= Finger tip unit =

Unit of ointment dosage in Medicine

In medicine, a finger tip unit (FTU) is defined as the amount of ointment, cream or other semi-solid dosage form expressed from a tube with a 5 mm diameter nozzle, applied from the distal skin-crease to the tip of the index finger of an adult. The "distal skin-crease" is the skin crease over the joint nearest the end of the finger. One FTU is enough to treat an area of skin twice the size of the flat of an adult's hand with the fingers together, i.e. a "handprint". Two FTUs are approximately equivalent to 1 g of topical steroid.

One handprint is 0.8% (i.e. approximately 1%) of the total body surface area, and one FTU covers approximately two handprints. As two FTUs are approximately equivalent to 1g of topical application, the "Rule of Hand" states that "4 hand areas = 2 FTU = 1 g".

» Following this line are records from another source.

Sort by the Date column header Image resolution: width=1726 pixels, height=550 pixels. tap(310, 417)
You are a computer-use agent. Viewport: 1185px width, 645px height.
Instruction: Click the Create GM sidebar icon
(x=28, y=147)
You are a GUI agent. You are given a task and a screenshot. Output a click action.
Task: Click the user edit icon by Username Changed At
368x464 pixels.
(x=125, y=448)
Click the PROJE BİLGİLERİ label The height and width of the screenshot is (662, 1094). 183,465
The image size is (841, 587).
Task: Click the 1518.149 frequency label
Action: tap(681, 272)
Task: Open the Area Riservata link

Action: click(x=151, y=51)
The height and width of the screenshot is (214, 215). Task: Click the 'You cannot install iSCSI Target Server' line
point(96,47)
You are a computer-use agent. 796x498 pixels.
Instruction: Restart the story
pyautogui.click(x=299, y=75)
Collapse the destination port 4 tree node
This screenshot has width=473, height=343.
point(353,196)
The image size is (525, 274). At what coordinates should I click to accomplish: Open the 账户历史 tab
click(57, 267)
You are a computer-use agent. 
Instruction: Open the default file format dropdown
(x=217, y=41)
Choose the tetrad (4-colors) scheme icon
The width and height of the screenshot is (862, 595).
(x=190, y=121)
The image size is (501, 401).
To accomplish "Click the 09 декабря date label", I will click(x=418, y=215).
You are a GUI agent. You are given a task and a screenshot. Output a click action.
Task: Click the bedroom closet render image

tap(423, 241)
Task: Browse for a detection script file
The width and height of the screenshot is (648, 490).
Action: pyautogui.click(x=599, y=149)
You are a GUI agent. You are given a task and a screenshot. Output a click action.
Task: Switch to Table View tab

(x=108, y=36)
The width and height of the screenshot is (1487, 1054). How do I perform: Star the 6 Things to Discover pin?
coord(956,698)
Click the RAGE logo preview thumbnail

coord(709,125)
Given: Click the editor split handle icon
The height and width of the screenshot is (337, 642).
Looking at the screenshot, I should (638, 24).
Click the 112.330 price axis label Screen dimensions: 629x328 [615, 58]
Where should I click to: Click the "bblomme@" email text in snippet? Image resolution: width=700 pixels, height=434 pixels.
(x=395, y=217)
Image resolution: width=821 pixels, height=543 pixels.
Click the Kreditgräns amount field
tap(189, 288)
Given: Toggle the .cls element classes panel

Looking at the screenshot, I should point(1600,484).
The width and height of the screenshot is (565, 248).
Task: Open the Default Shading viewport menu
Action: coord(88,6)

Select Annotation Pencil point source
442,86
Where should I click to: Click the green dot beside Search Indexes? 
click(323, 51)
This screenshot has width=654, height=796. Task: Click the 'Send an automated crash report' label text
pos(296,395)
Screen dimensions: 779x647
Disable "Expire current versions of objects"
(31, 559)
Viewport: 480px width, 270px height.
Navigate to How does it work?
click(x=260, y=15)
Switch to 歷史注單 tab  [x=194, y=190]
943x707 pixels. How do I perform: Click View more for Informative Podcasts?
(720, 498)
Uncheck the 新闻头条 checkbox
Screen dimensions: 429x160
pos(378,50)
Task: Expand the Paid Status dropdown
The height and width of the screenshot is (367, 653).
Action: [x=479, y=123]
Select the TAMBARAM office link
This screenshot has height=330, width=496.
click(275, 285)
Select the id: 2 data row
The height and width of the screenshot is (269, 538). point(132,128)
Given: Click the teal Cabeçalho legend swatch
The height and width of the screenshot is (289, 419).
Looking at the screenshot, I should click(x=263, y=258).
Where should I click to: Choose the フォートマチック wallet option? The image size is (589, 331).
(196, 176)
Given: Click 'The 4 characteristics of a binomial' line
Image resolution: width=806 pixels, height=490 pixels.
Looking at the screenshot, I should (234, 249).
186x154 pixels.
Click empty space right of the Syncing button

In the original study in the UK, one FTU weighed 0.49 g in men and 0.43 g in women. The area covered by one FTU was 312 cm2 in men and 257 cm2 in women. Very similar results were found in a Mexico study. The weight of an FTU has been recalculated in Japan, relating to the use of 5 g tubes of ointment with a much smaller nozzle diameter. The weight of ointment is less if the nozzle diameter is smaller than the standard 5 mm.

When a topical drug was used as a foam, the weight of an FTU was 52.5 μg: the area covered by one foam FTU was less than that of an FTU of cream.

== Clinical use of FTU in patients ==
The FTU is particularly useful when counseling patients with regards to the amount of topical steroid cream they should be applying in order to minimize the side-effects which are associated with their use. The FTU can also be used in children.

The FTU concept has been used as a central part of an education programme for parents of children with atopic eczema.

The use of the FTU has been advocated to reduce the variation in usage of topical steroids and to encourage adherence to therapy. The FTU can also be used to guide the use of topical sunscreens.

== Guidelines recommending use of FTU ==
Dermatology Working Groups in the UK and in Poland have recommended that guidance for use of topical corticosteroids in patient information leaflets should include clear FTU instructions, preferably with images of a FTU and a chart to show the number of units required for specific areas of the body. US guidelines of care for the management of psoriasis with topical therapies include guidance of amount to be used based on the FTU.

European Guidelines for the treatment of atopic eczema recommend that application amount of topical anti-inflammatory therapy should follow the FTU rule. In the US it has been recommended that the FTU should be used as part of the treatment plan and communication with patients and caregivers of children with atopic eczema.

== Use of FTU in research ==
The FTU has been used to standardize the amount of cream being applied in clinical research studies in the UK, Belgium, Turkey, India, Iran, Pakistan, Malaysia, and the US.